The put/call ratio for open interest is 1.17, which is slightly in favor of puts, but not strongly. This implies that while the market is not entirely bullish, it’s leaning toward a controlled risk-taking environment.

Block Trades and Whale Moves: Nothing Major to Report

There are no significant whale moves or block trades reported today. That means the options activity is likely driven by institutional positioning and retail accumulation, not by a single large player making a big move.

No Major News Drives JPM Today — But That’s a Good Thing

There are no major news headlines to move the stock today or in the last few days. While that might sound like a negative, it’s actually a good sign: without news, the stock can move purely on fundamentals and options positioning, not sentiment swings. This gives us a cleaner technical read — and the read is bullish.

Actionable Trade Ideas for JPM: Where to Play the Bullish Move

If you're looking to play this move, here are a few specific setups to consider:

  1. Options Play: 310 Call (JPM20260410C310JPM20260410C310--) for Short-Term Gains

  • The 310 call has strong open interest (2838) and is just $4.37 above current price.
  • Given the bullish Kline pattern and MACD crossover, this strike looks attractive for a quick $4–$5 move before Friday’s expiry.

  1. Options Play: 340 Call (JPM20260417C340JPM20260417C340--) for a Big Move

  • The 340 call is a longer shot but shows very high open interest (6343), suggesting some big players are expecting a strong upward breakout.
  • If the stock closes above 315 by Friday, this option becomes more attractive for a longer play.

  1. Stock Play: Buy Below 306.11 (Intraday Low) for a Bounce Setup

  • If you’re bullish on JPM and want to play the stock, look to buy near $306.
  • This is the intraday low and a potential short-term support level.
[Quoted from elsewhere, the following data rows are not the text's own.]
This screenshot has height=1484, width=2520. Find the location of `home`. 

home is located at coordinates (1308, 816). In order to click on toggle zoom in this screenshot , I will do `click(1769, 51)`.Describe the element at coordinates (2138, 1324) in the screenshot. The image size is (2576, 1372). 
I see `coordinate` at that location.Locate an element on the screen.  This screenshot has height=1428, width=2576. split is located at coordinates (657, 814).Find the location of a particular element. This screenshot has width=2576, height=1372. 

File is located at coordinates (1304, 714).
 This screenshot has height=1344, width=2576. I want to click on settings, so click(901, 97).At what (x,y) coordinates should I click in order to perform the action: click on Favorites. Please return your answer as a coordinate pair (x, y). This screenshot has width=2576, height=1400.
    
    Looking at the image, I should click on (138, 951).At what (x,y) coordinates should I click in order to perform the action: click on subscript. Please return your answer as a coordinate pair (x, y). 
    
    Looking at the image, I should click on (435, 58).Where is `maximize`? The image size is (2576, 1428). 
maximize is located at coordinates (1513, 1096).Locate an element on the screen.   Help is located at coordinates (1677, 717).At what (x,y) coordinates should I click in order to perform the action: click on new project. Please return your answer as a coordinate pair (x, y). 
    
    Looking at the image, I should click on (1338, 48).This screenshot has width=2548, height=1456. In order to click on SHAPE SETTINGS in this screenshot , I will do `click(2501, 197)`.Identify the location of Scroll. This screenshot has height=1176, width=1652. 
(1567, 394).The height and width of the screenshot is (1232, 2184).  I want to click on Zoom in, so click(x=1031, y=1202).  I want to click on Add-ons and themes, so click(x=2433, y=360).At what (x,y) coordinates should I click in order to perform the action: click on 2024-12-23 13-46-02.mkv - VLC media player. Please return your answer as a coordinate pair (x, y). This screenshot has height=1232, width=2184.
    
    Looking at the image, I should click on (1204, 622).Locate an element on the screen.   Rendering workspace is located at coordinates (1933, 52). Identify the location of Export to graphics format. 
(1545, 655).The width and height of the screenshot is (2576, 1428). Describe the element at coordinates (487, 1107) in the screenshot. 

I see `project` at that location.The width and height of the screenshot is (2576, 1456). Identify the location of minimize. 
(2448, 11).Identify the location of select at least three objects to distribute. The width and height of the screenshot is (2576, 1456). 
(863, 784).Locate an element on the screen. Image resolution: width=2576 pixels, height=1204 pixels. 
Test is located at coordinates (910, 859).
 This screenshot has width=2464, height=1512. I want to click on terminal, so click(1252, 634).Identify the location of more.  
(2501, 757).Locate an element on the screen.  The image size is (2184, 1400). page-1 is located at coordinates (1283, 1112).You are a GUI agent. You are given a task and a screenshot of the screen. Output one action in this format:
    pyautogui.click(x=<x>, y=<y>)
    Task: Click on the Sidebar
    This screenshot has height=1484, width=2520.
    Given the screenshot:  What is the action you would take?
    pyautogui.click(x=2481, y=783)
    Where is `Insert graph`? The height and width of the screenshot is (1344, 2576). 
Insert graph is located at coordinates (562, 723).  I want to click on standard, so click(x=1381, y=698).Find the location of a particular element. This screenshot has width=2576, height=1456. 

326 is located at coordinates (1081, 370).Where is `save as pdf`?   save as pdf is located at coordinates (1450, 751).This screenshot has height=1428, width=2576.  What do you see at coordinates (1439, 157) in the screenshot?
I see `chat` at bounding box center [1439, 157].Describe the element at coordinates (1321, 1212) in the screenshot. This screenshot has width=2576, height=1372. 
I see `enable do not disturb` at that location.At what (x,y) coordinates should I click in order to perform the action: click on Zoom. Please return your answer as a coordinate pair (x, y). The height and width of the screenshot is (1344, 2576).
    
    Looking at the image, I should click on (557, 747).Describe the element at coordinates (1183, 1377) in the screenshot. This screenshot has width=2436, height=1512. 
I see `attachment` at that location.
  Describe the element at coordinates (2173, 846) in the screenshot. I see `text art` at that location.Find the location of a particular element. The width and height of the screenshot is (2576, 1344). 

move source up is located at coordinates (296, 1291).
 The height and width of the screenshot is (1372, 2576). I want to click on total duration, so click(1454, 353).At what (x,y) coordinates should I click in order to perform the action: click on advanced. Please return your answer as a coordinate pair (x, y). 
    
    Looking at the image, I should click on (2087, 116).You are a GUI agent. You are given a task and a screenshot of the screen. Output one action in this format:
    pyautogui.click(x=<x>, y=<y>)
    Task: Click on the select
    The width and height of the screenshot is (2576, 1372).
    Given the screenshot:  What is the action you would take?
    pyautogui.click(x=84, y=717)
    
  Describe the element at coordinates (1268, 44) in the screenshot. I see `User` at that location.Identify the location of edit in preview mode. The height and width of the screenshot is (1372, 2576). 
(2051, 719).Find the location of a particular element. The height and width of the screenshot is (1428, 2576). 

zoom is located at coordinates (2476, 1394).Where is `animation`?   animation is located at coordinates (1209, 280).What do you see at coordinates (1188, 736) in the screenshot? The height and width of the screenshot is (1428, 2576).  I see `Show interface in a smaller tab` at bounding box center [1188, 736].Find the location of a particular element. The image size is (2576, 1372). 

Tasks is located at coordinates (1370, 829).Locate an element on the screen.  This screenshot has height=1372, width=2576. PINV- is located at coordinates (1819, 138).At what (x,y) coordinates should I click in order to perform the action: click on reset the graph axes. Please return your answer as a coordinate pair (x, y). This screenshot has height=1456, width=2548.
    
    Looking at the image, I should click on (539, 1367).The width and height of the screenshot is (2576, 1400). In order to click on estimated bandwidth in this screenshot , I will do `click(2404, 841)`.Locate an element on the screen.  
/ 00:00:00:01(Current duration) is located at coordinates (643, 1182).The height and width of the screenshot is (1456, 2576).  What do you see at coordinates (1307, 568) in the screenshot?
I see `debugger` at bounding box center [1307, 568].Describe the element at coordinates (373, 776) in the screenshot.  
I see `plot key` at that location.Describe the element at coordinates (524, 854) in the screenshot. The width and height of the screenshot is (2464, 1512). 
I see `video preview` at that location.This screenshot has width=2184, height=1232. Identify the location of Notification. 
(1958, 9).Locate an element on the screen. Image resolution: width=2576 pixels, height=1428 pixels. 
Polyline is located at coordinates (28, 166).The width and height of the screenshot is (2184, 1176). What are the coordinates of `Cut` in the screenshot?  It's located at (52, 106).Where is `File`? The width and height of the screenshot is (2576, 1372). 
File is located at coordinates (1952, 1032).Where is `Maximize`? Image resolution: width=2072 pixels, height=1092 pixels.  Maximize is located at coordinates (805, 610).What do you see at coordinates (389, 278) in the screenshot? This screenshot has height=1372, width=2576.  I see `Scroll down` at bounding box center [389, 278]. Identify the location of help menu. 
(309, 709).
A rebound from here could target $310–$315, aligning with key call strikes.

  1. Risk Management: Put Hedge at 295 (JPM20260417P295JPM20260417P295--) for Protection

  • If you’re holding JPM stock or bullish calls, consider a small put at 295 to limit downside risk.

Volatility on the Horizon: JPM Read for a Breakout

Putting it all together, JPM is in a prime position for a short-term bullish move. The options chain shows heavy call buying at key levels, the technicals (Kline, RSI, MACD) all support an upside breakout, and the lack of major news means we’re not fighting sentiment.

Now, it’s up to execution. Whether you choose a 310 call for quick gains or wait for a 340 call if the rally continues, the key is to stay ahead of the trend — not fight it.

Remember, the market doesn’t always go straight up — but right now, it’s leaning that way. Position accordingly.